Stored items
☆ ☆ ☆ ☆

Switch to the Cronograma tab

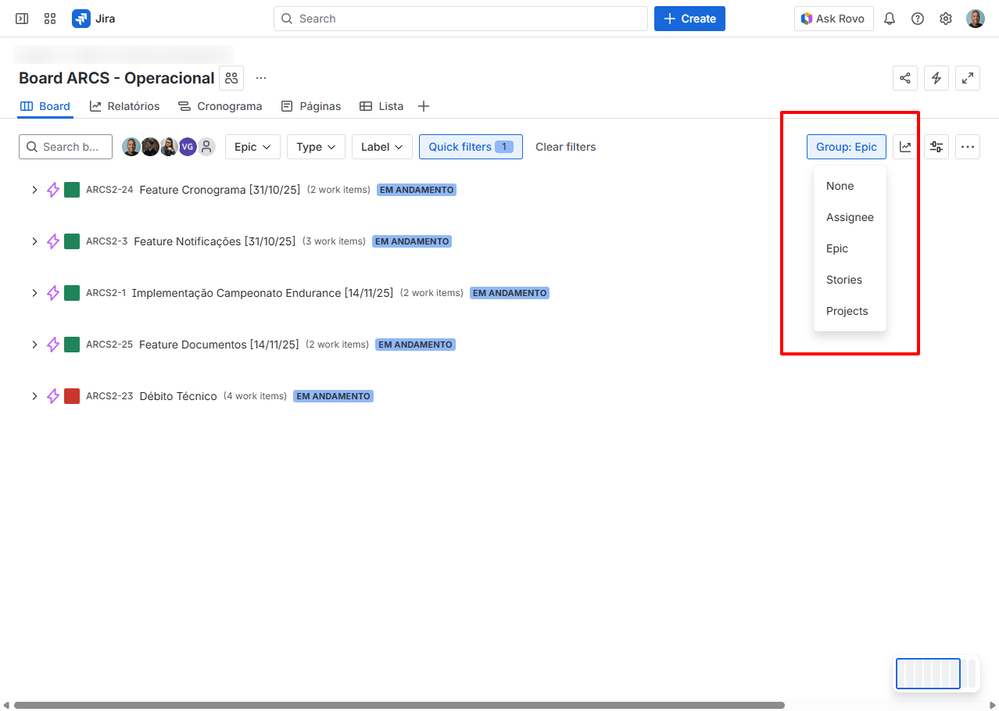pyautogui.click(x=220, y=106)
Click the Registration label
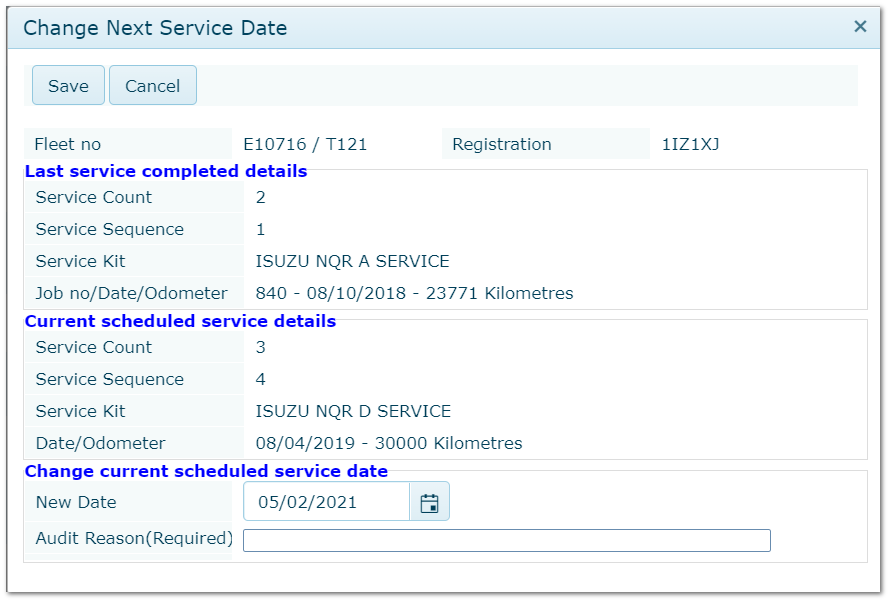This screenshot has width=890, height=602. [501, 144]
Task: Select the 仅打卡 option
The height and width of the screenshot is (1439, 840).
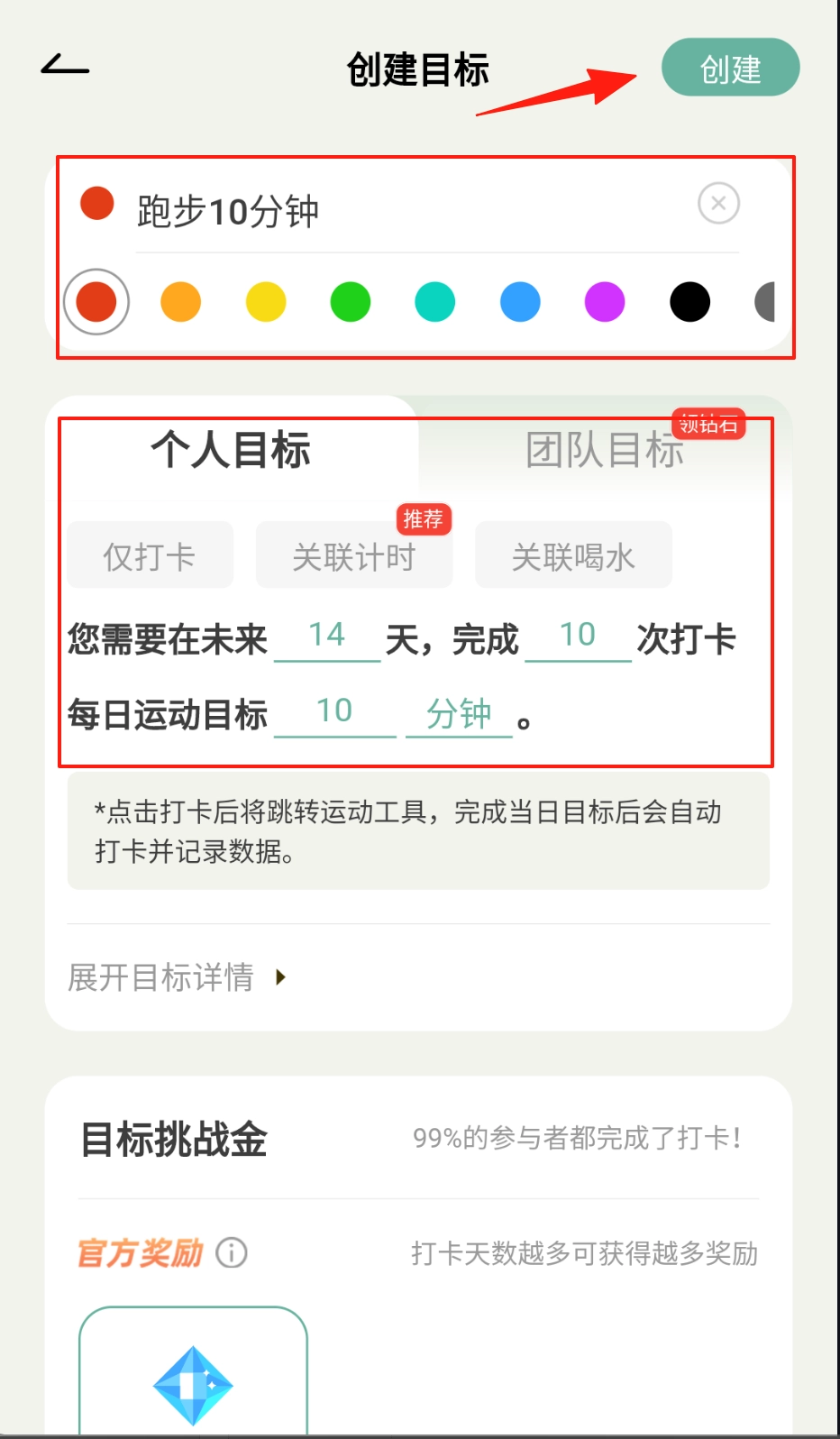Action: tap(150, 555)
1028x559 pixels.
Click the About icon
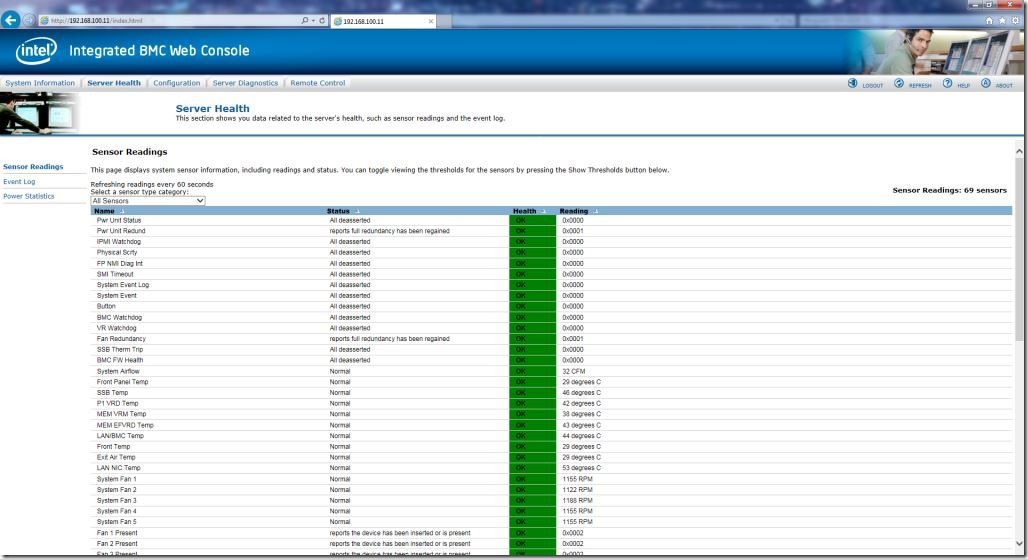tap(986, 84)
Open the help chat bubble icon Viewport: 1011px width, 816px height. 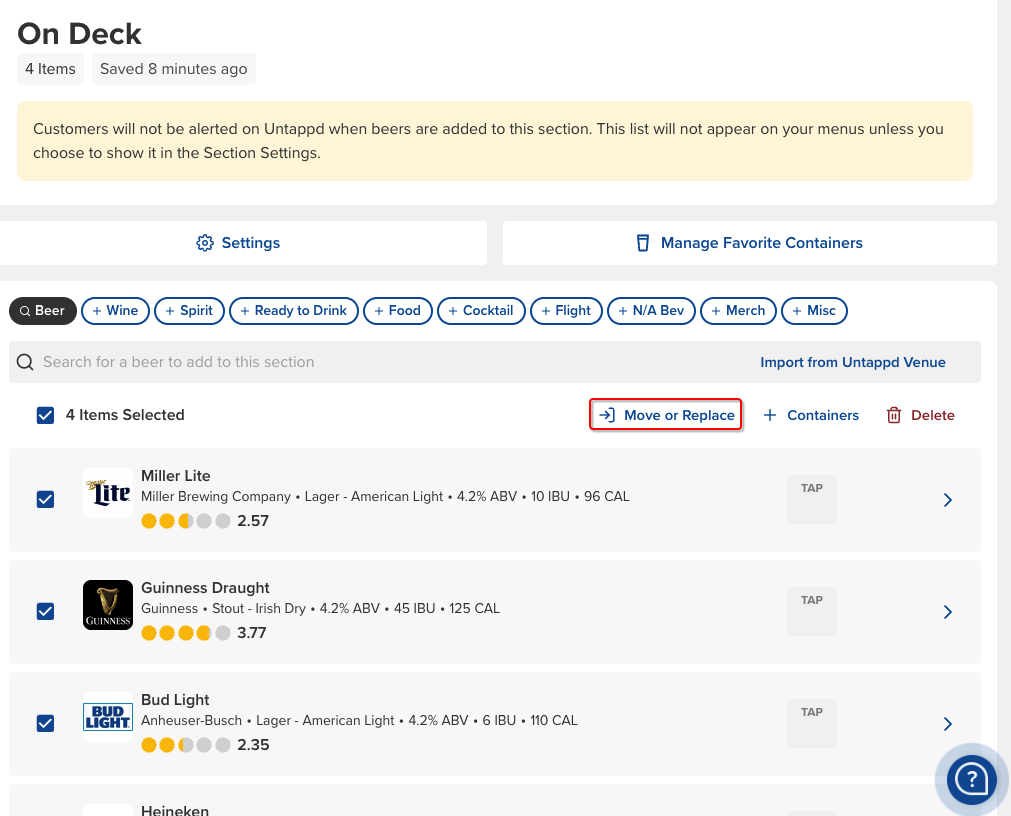pos(971,778)
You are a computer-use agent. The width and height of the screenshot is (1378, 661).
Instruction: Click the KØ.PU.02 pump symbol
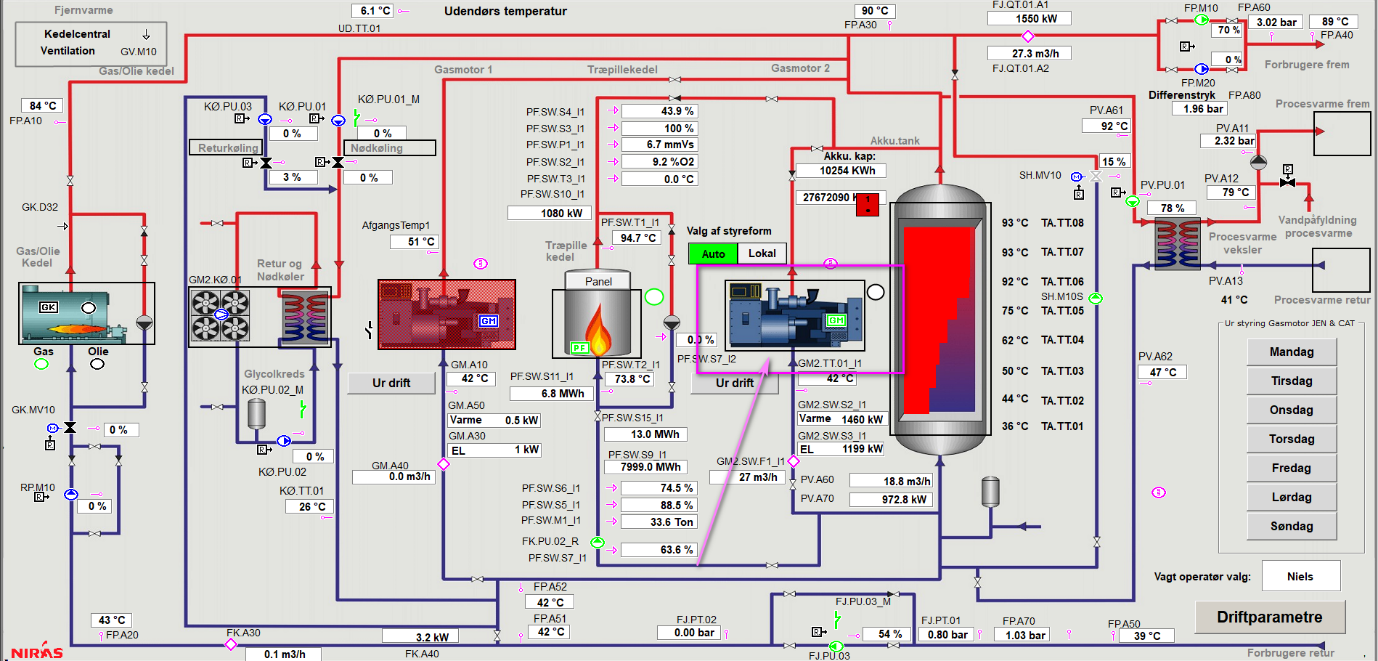285,440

☆ ☆ ☆ ☆

The problem
An answer containing only the lines from the one holding "You are a computer-use" through the close of the entries above, reproduced exactly and stripped of pictures, is expected.

Task result
You are a computer-use agent. The width and height of the screenshot is (1378, 661).
Instruction: Click the KØ.PU.02 pump symbol
285,440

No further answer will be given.